| EXERCISE DETAILS |
Write out all the data again, exactly as shown.

| RECORDS FOR THIS TASK |
☆ ☆ ☆ ☆

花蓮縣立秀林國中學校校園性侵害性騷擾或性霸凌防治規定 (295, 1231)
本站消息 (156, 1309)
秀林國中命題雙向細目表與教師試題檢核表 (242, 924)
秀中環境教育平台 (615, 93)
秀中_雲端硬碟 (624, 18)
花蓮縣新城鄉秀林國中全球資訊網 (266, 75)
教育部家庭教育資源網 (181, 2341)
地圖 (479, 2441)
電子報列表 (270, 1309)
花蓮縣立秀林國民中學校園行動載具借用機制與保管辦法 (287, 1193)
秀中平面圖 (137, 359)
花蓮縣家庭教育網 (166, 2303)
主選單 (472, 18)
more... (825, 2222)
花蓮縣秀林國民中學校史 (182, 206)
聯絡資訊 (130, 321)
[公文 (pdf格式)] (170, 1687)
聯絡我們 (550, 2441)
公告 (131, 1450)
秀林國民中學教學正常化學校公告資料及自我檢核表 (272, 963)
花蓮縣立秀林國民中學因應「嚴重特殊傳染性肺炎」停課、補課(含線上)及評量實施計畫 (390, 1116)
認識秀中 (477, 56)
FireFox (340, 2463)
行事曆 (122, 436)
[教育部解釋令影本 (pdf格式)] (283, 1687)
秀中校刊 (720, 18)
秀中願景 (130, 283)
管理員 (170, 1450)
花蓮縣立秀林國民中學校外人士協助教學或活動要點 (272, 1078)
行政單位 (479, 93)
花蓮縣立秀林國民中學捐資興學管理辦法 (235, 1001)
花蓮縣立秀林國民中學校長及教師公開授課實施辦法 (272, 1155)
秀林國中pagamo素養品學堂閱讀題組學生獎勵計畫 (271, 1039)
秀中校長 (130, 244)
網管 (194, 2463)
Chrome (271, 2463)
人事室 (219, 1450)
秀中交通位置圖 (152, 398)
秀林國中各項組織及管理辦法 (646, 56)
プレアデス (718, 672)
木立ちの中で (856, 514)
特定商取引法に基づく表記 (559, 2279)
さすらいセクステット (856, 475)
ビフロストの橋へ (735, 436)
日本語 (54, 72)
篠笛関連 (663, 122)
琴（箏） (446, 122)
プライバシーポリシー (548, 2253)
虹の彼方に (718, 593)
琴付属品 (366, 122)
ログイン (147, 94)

☆ ☆ ☆ ☆

| ANSWER TO THIS PROBLEM |
花蓮縣立秀林國中學校校園性侵害性騷擾或性霸凌防治規定 (295, 1231)
本站消息 (156, 1309)
秀林國中命題雙向細目表與教師試題檢核表 (242, 924)
秀中環境教育平台 (615, 93)
秀中_雲端硬碟 (624, 18)
花蓮縣新城鄉秀林國中全球資訊網 (266, 75)
教育部家庭教育資源網 (181, 2341)
地圖 (479, 2441)
電子報列表 (270, 1309)
花蓮縣立秀林國民中學校園行動載具借用機制與保管辦法 (287, 1193)
秀中平面圖 (137, 359)
花蓮縣家庭教育網 (166, 2303)
主選單 (472, 18)
more... (825, 2222)
花蓮縣秀林國民中學校史 (182, 206)
聯絡資訊 (130, 321)
[公文 (pdf格式)] (170, 1687)
聯絡我們 (550, 2441)
公告 (131, 1450)
秀林國民中學教學正常化學校公告資料及自我檢核表 (272, 963)
花蓮縣立秀林國民中學因應「嚴重特殊傳染性肺炎」停課、補課(含線上)及評量實施計畫 (390, 1116)
認識秀中 (477, 56)
FireFox (340, 2463)
行事曆 (122, 436)
[教育部解釋令影本 (pdf格式)] (283, 1687)
秀中校刊 (720, 18)
秀中願景 (130, 283)
管理員 (170, 1450)
花蓮縣立秀林國民中學校外人士協助教學或活動要點 (272, 1078)
行政單位 (479, 93)
花蓮縣立秀林國民中學捐資興學管理辦法 (235, 1001)
花蓮縣立秀林國民中學校長及教師公開授課實施辦法 (272, 1155)
秀林國中pagamo素養品學堂閱讀題組學生獎勵計畫 (271, 1039)
秀中校長 (130, 244)
網管 (194, 2463)
Chrome (271, 2463)
人事室 (219, 1450)
秀中交通位置圖 (152, 398)
秀林國中各項組織及管理辦法 (646, 56)
プレアデス (718, 672)
木立ちの中で (856, 514)
特定商取引法に基づく表記 (559, 2279)
さすらいセクステット (856, 475)
ビフロストの橋へ (735, 436)
日本語 (54, 72)
篠笛関連 (663, 122)
琴（箏） (446, 122)
プライバシーポリシー (548, 2253)
虹の彼方に (718, 593)
琴付属品 (366, 122)
ログイン (147, 94)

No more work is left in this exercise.